Volume 17, Number 52 | May 20 - 26, 2005

Downtown Express file photo by Lorenzo Cinigliio

A look at Fiterman Hall in January.

Fiterman Hall’s last days may finally be in sight

By Ronda Kaysen

One of the last vestiges of the World Trade Center disaster may soon meet its fate. City University of New York has finally secured enough money to demolish Fiterman Hall, a Borough of Manhattan Community College structure at 30 West Broadway, and may begin work within the year, although demolition plans remain entirely unclear.

Governor George Pataki announced last week that $15 million of the remaining Lower Manhattan Development Corporation funds will be set aside for the demolition of the 15-story structure, which was badly damaged on Sept. 11, 2001. The combination of state, city, L.M.D.C. funds and a $90 million insurance settlement “will ensure its first-rate rebuilding,” Pataki said in a speech last Thursday.

The governor set an end-of-the-year start date for the $185 million project, although the university is less certain of the timeline.

“It could begin this year. It depends on factors, including things that aren’t determined yet,” said Claudia Hutton, a spokesperson for the Dormitory Authority for the State of New York, which will oversee the process.

The university has secured an architect for the project, Pei Cobb Freed & Partners, and expects them to begin the design stage in June, although Hutton would not speculate on how long the design process might take. “This is to design an extensive and meticulous cleanup, and I really don’t know how that will go,” she said. “When you can’t be right, be uncertain.”
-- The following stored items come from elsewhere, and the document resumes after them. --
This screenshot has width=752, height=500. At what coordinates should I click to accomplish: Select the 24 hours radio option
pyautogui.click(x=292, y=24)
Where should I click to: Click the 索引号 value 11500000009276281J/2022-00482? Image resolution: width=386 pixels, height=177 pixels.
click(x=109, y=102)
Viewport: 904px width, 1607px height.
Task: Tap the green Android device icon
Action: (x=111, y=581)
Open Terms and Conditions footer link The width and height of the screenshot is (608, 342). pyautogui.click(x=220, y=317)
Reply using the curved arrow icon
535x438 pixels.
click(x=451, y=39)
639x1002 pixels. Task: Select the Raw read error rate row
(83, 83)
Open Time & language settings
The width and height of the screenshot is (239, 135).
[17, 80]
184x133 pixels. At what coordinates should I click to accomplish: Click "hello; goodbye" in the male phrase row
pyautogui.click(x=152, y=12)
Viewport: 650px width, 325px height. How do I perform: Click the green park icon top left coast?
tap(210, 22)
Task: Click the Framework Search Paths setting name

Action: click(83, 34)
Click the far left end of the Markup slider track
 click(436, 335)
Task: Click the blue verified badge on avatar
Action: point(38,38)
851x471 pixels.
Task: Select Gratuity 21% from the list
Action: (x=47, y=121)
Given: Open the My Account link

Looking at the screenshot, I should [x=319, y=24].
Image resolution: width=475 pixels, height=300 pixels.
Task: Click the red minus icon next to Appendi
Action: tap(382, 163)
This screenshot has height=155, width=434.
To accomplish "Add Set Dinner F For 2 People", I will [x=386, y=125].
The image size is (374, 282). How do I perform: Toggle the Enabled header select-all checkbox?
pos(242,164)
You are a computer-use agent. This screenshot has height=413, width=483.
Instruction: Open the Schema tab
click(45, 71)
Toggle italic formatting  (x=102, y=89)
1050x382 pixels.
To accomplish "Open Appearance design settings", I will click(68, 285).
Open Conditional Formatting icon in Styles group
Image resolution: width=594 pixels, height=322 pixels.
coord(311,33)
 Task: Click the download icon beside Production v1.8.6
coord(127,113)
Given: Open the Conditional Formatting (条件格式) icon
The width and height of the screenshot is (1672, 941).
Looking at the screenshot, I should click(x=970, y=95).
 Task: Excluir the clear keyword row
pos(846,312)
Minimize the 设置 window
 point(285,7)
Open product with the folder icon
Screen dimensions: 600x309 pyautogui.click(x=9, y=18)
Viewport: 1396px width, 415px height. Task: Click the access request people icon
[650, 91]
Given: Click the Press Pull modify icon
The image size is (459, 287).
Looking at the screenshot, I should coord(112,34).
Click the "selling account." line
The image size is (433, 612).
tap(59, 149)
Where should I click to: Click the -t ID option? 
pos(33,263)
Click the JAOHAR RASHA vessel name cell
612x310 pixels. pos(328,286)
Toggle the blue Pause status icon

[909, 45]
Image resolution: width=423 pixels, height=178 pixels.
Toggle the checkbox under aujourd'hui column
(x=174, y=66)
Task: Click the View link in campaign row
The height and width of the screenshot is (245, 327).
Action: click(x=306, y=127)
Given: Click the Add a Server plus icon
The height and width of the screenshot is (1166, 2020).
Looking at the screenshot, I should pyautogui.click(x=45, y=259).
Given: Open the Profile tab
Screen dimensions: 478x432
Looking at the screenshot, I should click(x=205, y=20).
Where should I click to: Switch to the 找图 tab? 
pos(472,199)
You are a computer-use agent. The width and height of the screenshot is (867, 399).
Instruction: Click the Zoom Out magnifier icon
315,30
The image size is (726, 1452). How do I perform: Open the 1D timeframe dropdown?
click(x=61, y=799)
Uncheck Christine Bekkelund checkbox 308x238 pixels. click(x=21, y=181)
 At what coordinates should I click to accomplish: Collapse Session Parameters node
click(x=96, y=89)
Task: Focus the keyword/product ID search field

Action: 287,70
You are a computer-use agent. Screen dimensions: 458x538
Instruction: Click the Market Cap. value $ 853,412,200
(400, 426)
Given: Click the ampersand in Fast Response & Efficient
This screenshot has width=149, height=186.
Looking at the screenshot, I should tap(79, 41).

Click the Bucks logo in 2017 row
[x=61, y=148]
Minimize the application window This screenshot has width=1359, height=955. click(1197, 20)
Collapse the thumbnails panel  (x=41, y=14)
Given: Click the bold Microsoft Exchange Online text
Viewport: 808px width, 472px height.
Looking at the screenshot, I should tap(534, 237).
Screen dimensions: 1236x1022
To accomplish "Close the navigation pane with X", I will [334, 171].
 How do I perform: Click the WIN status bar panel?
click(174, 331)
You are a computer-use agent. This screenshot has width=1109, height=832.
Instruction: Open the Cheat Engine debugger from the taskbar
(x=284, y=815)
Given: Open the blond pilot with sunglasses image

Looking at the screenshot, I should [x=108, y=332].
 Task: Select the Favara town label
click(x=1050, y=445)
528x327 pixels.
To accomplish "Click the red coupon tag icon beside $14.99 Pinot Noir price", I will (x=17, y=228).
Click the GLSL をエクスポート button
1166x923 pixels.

Fiterman Hall, contaminated with W.T.C. dust, will most likely follow in a path forged by 130 Liberty St. and 4 Albany St., two 9/11-damaged structures on the south side of the W.T.C. site that are currently in the midst of cleanup and demolition processes of their own.

“We certainly will be working with them,” said Mary Mears, a spokesperson for the Environmental Protection Agency, which has been involved in the cleanup at 4 Albany St. and 130 Liberty St. Mears expects to meet with the university this week or next.

The E.P.A. has requested access to the 1959 building, according to Hutton, although the university has yet to grant it. “We haven’t let anybody in there because it’s dangerous,” said Hutton. “We will, but we’ve got to work out liability things.”

Very little has happened at Fiterman Hall in the last four years, to the ire of community residents who have grown increasingly perplexed as other damaged buildings at the site have either been restored or removed.

“It’ll be five years after Sept. 11 until that toxic eyesore is finally taken care of,” said Catherine McVay Hughes, a Community Board 1 member and community liaison for the E.P.A.’s W.T.C. Expert Technical Review Panel. “Fiterman’s got to go.”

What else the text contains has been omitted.